El ´caso Palma´ vivió ayer una jornada que se presenta decisiva para su solución, después de la reunión en la que participaron la presidenta de la Federació Balear de Natación, Maritín Nicolau, el presidente del Club Natació Palma, Miquel Vicens, y el presidente del Club Natación Voltor Balear, Pep Pou. Una cita que permitió alcanzar un principio de acuerdo que debe desbloquear el conflicto creado a raiz de la salida de 25 nadadores del Palma, de entre 13 y 16 años, por discrepancias con decisiones técnicas de la junta directiva. Un grupo de nadadores que ha terminado recalando en Voltor.

La pasada semana el conflicto alcanzó su cénit cuando el Palma exigió al Voltor 16.875 euros, en concepto de derechos de formación, como condición para dar la baja federativa a los nueve nadadores de categoría nacional del grupo de 25 que abandonó su disciplina.

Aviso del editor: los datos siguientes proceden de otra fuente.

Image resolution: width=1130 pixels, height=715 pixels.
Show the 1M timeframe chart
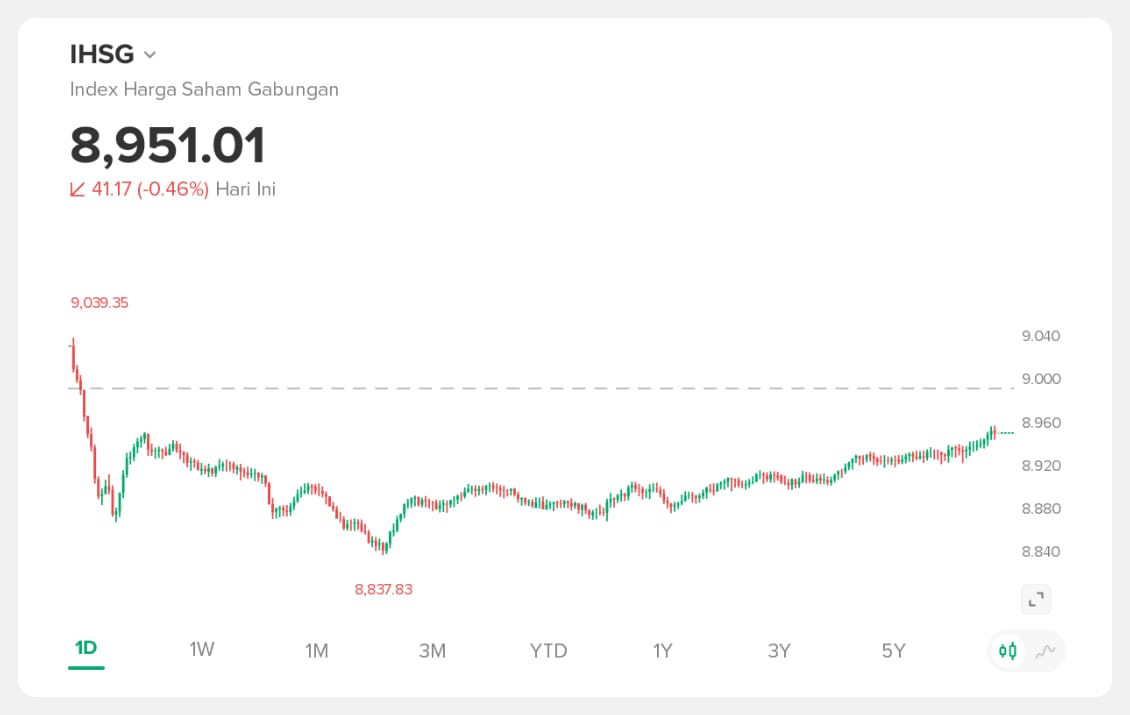317,651
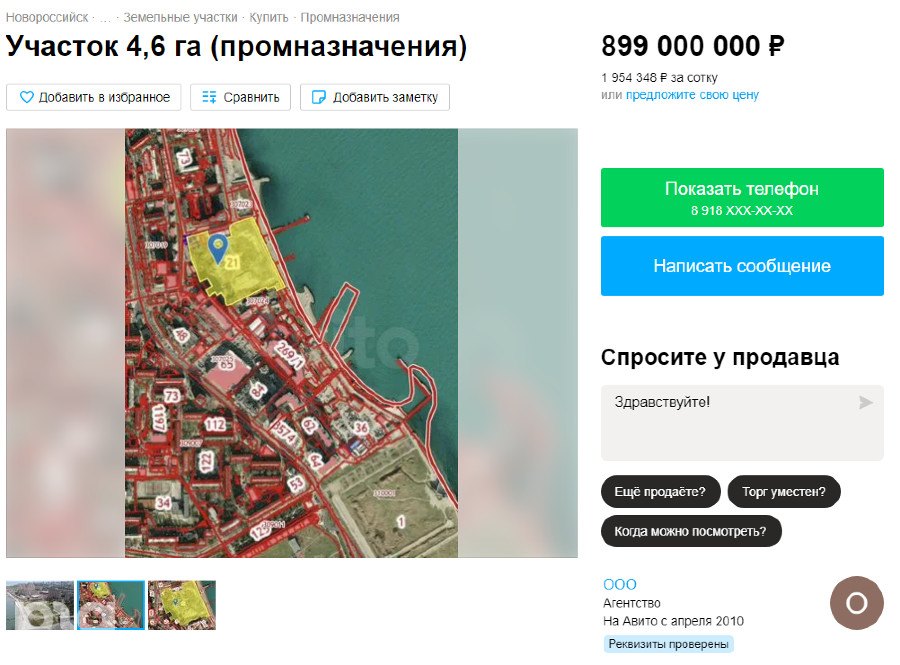Click the sticky note icon
Viewport: 900px width, 665px height.
[x=319, y=97]
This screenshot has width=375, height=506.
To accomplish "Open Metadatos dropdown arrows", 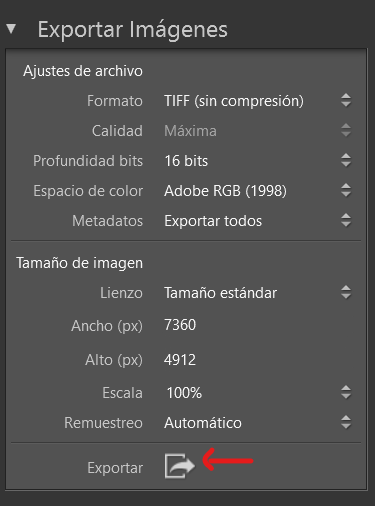I will click(346, 220).
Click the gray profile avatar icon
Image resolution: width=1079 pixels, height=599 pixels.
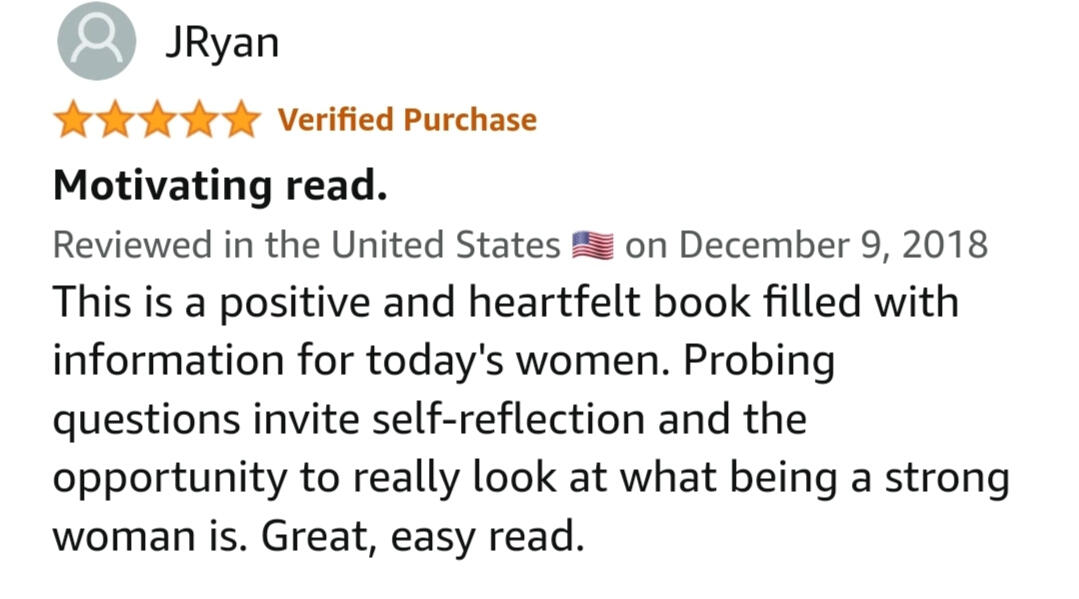tap(96, 41)
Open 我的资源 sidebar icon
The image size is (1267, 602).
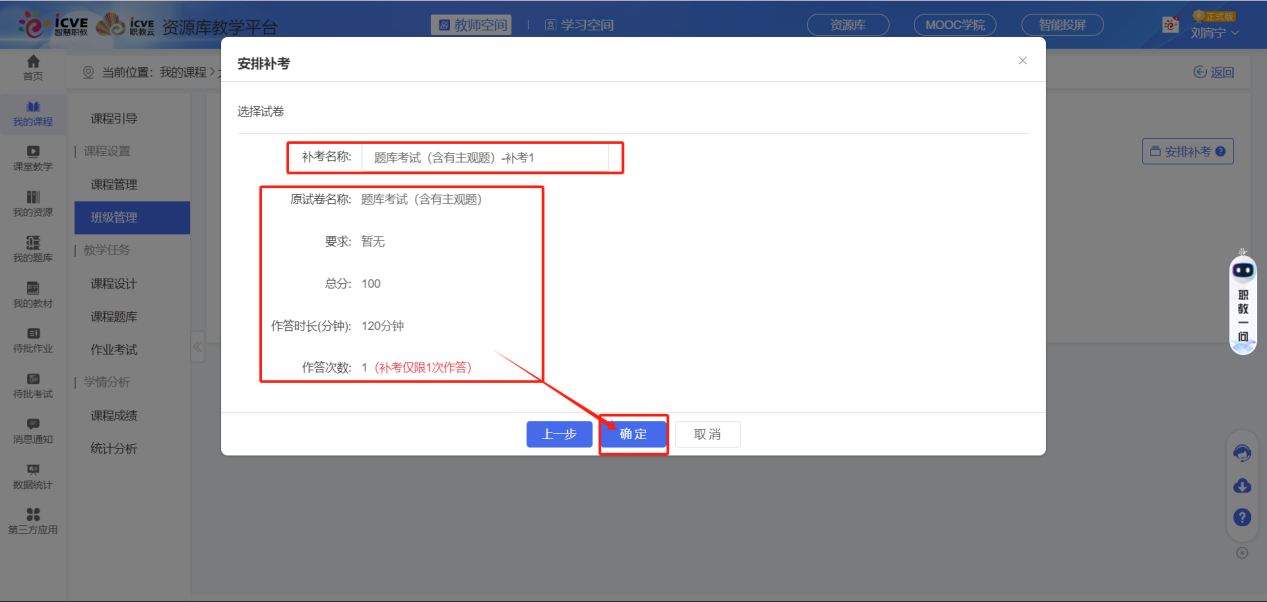(33, 203)
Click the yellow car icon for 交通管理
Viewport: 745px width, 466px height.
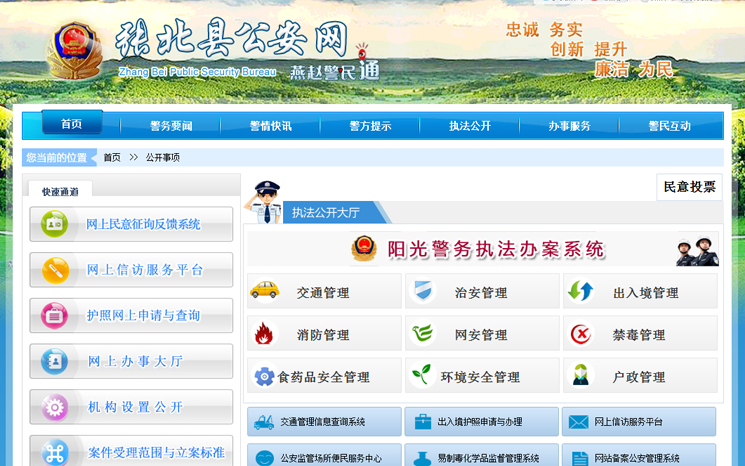click(264, 291)
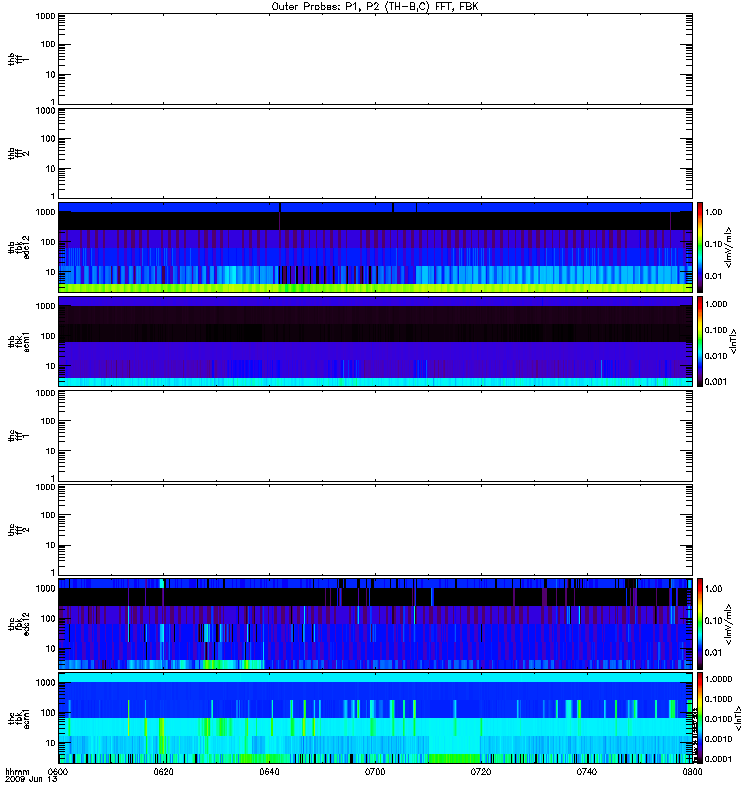Click the thb edc12 mV/m color bar
The image size is (750, 800).
701,247
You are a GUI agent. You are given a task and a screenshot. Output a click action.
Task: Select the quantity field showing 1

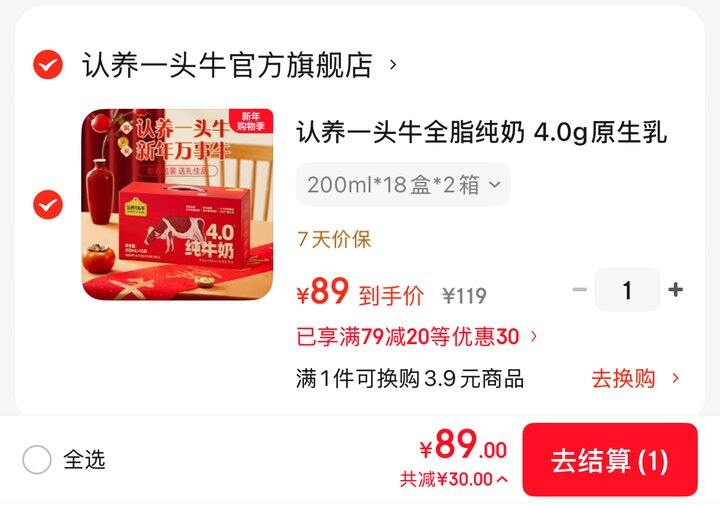627,290
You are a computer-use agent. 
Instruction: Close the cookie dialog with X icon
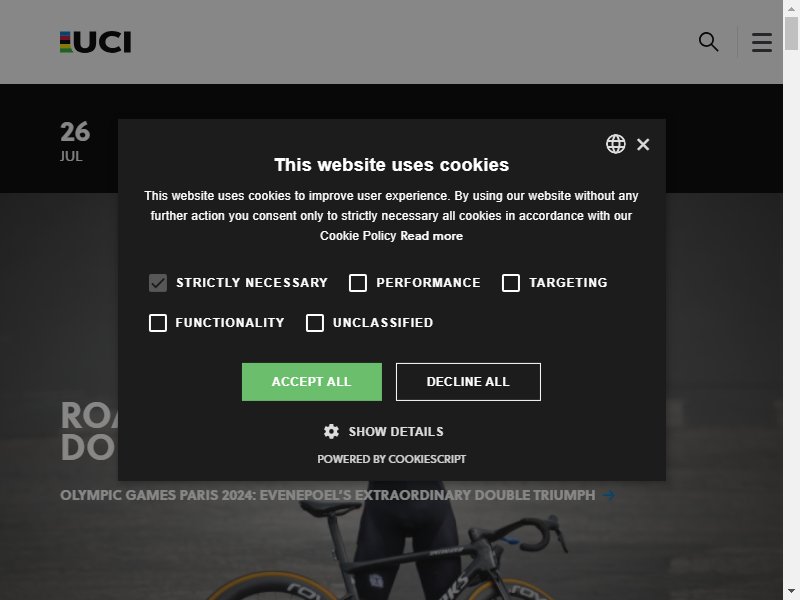click(x=643, y=144)
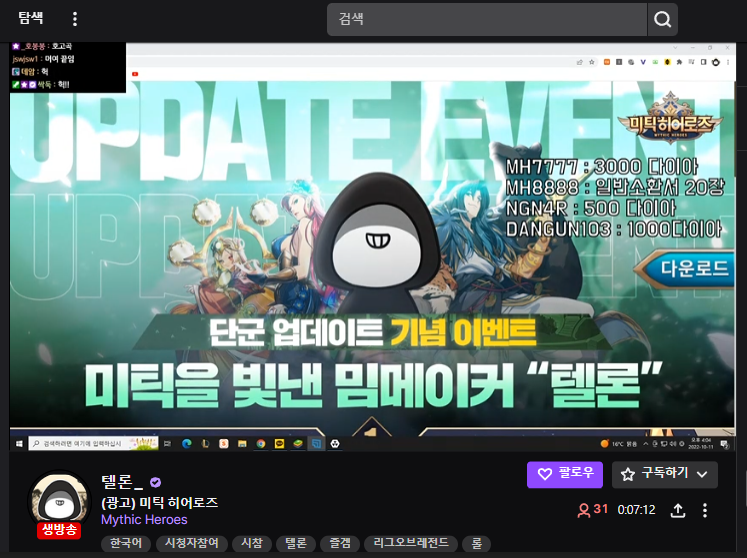Toggle follow with the 팔로우 button

pos(565,474)
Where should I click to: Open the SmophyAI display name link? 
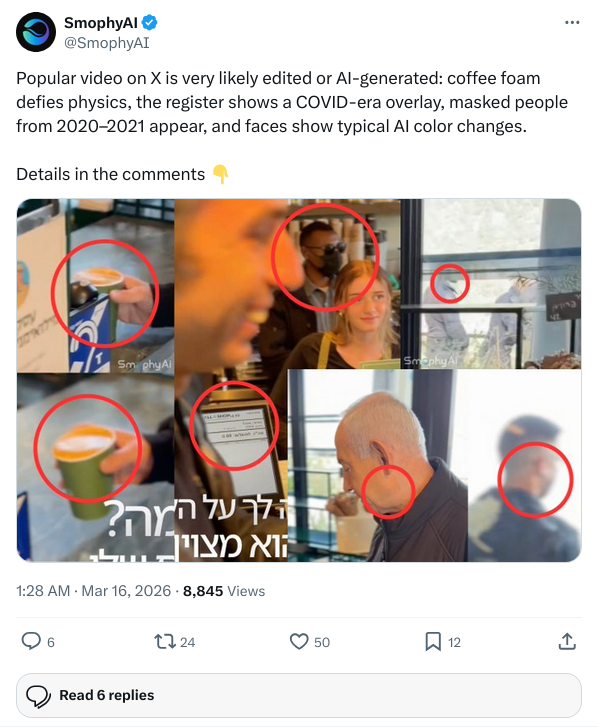point(101,22)
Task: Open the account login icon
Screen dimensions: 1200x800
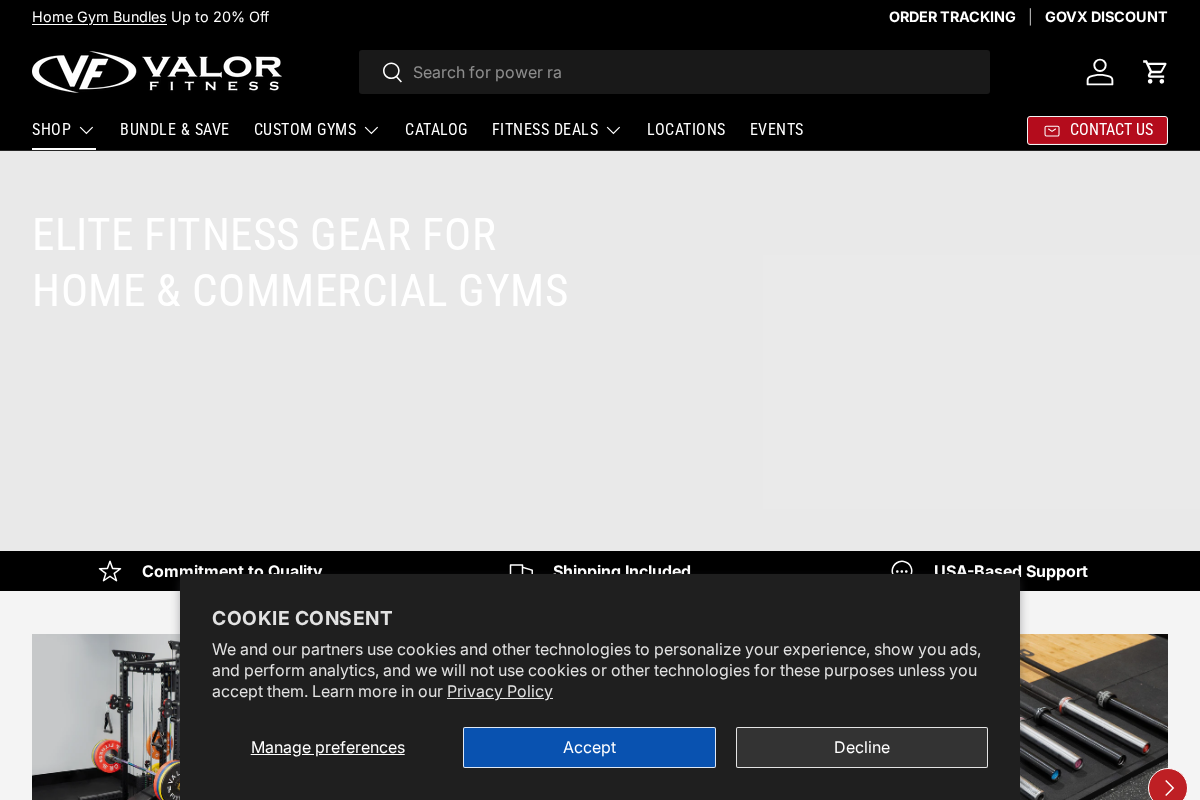Action: 1099,72
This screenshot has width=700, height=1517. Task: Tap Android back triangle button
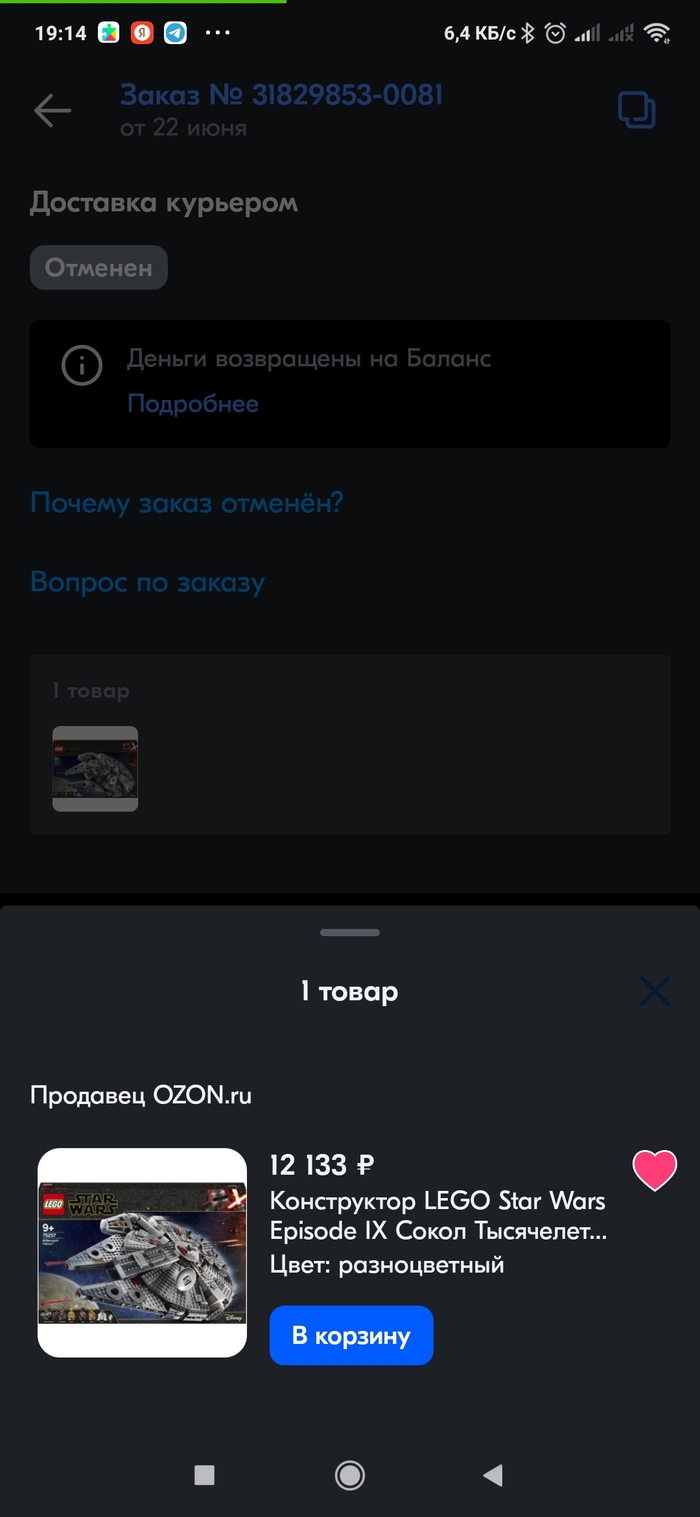pyautogui.click(x=492, y=1475)
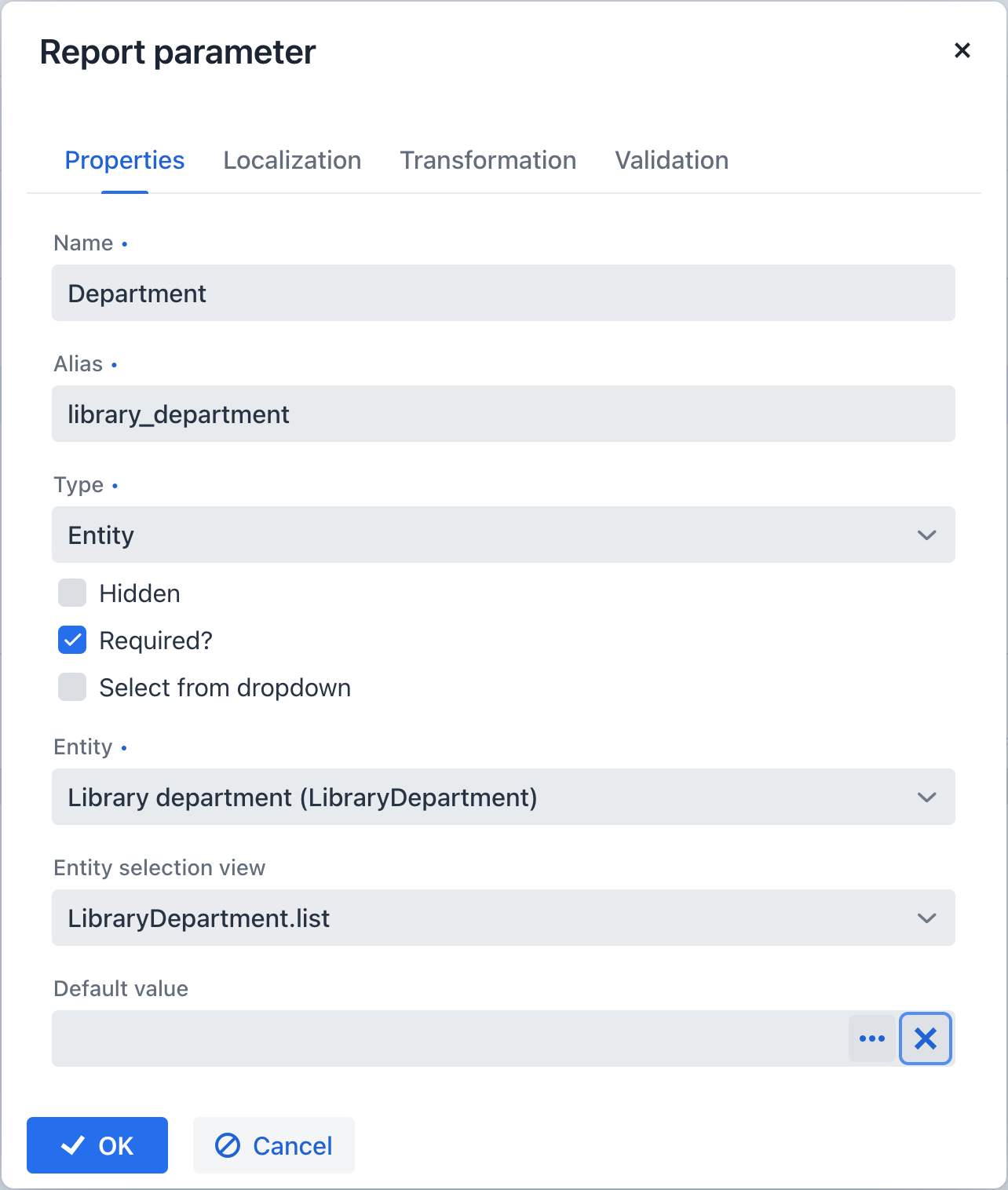Close the Report parameter dialog
Screen dimensions: 1008x1190
tap(962, 50)
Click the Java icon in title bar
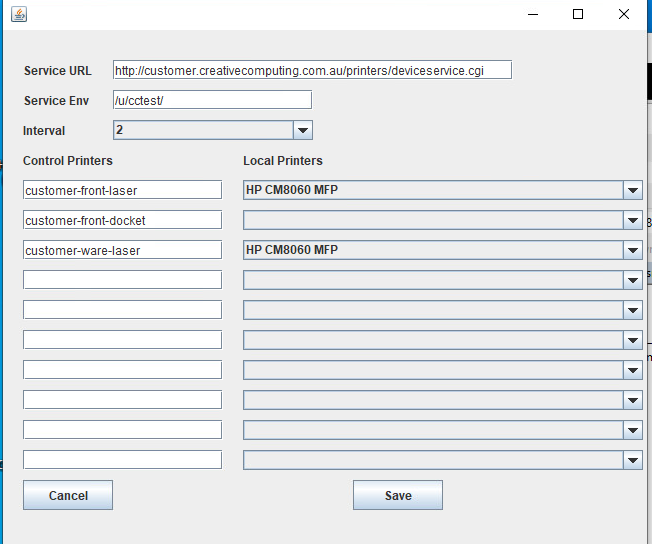 tap(18, 15)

El principio de acuerdo alcanzado se basa en la propuesta que el lunes planteó el director general de Esports del Govern, Pepote Ballester. Una iniciativa que contempla negociar a la baja una indemnización, así como su fórmula de pago por parte del Voltor. Al tiempo que incluye que el Palma disponga de derechos de tanteo sobre los nadadores en cuestión, en el caso de que otros clubes de ámbito nacional reclamen su traspaso al Voltor en un futuro.

Las juntas directivas del Palma y el Voltor deben ahora dar su visto bueno al principio de acuerdo alcanzado, del que no han trascendido detalles, ni cifras.